Expectations that aren’t communicated can grind progress to a halt. Not only do these implicit expectations result in confusion over tasks, they also cause tension in relationships.

Clear accountabilities help eliminate these implicit expectations. They can help us have more adult relationships in the workplace. Rather than allowing tensions to rise in situations where expectations aren’t clear, it is up to you to bring these things to light and make them explicit. Holocracy give employees the power to do this.

When employees are encouraged to clarify expectations solutions can be reached and progress can continue. If employees are not encouraged to do this relationships can be damaged, and work is usually dropped. When accountabilities are not clear there can be a lot of talk with no action.

For example, as a founding member of Dev Bootcamp one leadership meeting I came in with a problem. I was having a hard time understanding why (in an incoming cohort of 30) only two of the students were women, when our main purpose as an organisation was diversity.

When we started talking about the issue everyone had ideas. We talked for two hours but finished with no clear plan of where to go… just a lot of good ideas. I came back the following month with the same problem, but nobody wanted to keep talking about it. We couldn’t take all of our leadership time talking about one subject.

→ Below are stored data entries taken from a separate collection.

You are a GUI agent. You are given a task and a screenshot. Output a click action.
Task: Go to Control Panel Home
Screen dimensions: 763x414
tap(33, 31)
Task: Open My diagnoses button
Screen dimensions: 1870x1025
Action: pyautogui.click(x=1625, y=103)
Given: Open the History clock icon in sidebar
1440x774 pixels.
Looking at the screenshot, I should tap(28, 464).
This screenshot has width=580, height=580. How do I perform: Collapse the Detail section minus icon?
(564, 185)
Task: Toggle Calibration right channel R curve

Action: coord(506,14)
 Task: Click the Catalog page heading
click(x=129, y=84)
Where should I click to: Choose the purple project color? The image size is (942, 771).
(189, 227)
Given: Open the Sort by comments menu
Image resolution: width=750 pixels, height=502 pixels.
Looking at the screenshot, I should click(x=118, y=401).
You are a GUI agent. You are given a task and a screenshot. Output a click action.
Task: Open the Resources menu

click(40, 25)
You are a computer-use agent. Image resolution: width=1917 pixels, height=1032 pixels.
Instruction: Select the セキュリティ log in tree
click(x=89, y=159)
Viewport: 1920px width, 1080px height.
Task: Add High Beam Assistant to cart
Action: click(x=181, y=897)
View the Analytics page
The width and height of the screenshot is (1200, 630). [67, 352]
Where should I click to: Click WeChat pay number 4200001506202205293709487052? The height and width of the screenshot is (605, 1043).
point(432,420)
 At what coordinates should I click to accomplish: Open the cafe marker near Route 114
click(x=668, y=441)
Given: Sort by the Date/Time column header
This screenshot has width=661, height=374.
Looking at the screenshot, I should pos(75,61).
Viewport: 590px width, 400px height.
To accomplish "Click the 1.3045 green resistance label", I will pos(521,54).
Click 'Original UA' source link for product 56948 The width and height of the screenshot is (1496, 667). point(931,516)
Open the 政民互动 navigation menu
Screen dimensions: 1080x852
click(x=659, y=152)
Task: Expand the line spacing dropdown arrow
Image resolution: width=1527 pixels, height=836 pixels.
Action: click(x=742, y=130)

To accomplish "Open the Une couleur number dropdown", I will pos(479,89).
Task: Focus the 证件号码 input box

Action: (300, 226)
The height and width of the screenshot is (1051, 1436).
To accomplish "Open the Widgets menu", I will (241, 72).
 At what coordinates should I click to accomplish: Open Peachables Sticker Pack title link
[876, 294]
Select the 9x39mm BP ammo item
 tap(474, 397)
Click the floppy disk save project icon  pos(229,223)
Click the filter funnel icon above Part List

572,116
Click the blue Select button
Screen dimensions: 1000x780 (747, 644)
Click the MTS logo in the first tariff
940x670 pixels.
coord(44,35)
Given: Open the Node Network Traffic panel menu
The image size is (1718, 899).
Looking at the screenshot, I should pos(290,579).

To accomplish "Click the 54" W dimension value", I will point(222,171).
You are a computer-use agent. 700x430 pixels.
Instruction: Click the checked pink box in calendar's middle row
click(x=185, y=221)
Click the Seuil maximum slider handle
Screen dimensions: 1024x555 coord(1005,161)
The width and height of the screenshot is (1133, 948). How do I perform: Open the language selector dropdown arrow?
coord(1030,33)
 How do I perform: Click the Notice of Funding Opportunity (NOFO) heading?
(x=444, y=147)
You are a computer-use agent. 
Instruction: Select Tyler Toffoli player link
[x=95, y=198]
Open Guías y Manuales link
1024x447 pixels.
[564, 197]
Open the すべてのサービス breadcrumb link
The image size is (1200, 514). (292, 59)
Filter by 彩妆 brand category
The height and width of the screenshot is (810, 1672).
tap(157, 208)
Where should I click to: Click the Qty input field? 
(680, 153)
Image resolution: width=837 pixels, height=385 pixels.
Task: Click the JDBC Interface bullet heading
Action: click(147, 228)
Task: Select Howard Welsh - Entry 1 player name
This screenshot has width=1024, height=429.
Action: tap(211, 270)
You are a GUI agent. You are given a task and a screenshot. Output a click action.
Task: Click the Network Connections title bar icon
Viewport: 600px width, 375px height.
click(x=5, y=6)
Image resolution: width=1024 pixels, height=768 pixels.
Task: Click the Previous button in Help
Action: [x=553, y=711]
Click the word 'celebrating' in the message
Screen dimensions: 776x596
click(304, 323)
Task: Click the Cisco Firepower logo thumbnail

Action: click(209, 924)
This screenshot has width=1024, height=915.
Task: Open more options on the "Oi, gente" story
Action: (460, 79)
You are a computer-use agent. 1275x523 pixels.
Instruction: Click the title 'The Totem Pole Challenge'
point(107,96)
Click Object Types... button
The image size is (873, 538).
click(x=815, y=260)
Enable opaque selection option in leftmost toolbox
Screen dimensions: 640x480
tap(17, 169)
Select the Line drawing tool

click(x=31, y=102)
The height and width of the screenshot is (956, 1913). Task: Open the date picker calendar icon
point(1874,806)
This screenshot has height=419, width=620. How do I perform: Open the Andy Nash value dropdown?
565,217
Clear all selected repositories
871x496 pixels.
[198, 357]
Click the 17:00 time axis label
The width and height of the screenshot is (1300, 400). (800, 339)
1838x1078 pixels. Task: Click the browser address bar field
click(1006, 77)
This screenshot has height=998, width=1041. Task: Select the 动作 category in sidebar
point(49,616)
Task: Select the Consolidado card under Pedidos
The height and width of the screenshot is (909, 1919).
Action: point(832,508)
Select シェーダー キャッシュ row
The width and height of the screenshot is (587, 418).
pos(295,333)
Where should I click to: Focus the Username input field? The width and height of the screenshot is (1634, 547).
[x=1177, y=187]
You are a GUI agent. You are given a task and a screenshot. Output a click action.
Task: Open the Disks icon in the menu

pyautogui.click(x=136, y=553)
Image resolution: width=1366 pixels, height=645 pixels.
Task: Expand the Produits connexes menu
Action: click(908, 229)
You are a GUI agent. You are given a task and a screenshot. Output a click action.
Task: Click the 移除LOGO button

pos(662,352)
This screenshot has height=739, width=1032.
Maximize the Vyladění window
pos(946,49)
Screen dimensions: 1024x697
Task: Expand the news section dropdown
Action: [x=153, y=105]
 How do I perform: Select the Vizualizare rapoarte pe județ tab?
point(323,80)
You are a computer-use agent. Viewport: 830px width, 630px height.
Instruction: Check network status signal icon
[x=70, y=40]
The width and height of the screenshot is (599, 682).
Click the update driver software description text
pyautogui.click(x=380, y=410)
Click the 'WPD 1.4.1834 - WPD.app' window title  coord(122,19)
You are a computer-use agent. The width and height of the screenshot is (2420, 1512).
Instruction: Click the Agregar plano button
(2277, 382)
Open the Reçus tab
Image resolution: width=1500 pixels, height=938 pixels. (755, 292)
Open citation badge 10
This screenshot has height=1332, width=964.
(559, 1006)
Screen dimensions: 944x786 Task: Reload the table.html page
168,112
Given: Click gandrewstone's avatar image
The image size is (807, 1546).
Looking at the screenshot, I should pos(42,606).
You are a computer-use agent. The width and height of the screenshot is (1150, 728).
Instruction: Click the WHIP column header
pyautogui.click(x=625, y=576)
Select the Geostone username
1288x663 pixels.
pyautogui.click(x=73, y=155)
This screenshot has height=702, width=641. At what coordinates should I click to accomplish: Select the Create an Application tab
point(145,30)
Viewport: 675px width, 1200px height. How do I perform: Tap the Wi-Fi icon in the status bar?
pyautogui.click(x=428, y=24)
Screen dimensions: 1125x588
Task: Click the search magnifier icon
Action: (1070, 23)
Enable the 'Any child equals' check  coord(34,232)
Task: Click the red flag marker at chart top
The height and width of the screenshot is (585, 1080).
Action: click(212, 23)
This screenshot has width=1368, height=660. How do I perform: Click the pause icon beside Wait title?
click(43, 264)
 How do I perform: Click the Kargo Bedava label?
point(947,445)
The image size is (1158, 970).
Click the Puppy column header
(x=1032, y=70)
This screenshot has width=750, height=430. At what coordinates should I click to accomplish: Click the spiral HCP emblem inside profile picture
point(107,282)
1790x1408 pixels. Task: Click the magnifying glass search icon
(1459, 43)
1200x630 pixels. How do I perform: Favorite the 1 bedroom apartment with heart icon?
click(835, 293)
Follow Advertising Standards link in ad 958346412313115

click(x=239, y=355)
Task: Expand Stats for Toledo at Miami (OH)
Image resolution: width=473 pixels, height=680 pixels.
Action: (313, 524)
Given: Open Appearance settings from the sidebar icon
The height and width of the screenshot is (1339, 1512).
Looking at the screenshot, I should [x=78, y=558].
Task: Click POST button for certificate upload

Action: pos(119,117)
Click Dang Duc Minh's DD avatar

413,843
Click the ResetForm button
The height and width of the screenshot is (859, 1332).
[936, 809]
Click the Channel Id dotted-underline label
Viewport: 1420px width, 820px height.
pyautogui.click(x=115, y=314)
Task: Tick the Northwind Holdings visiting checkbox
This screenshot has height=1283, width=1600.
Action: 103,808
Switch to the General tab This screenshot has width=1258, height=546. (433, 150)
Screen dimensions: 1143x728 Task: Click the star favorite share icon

This problem could have been solved through having clear accountabilities. Either someone should have been accountable for making the decision on how we were to deal with the issue and initiated action, or we should have realised that nobody is accountable for it and move to clarify someone who can then have that accountability.

Sovereignty and entrepreneurism within roles

Once people are clear about their accountabilities, and understand what they are responsible for delivering, it creates sovereignty. They have a sense of ownership over their roles.

If they know what they are responsible for they will do what it takes to fulfil the metrics associated with that role. Their ability is put into achieving these metrics, and they then have the room to try things, make mistakes, make decisions for themselves, and get help when it is needed.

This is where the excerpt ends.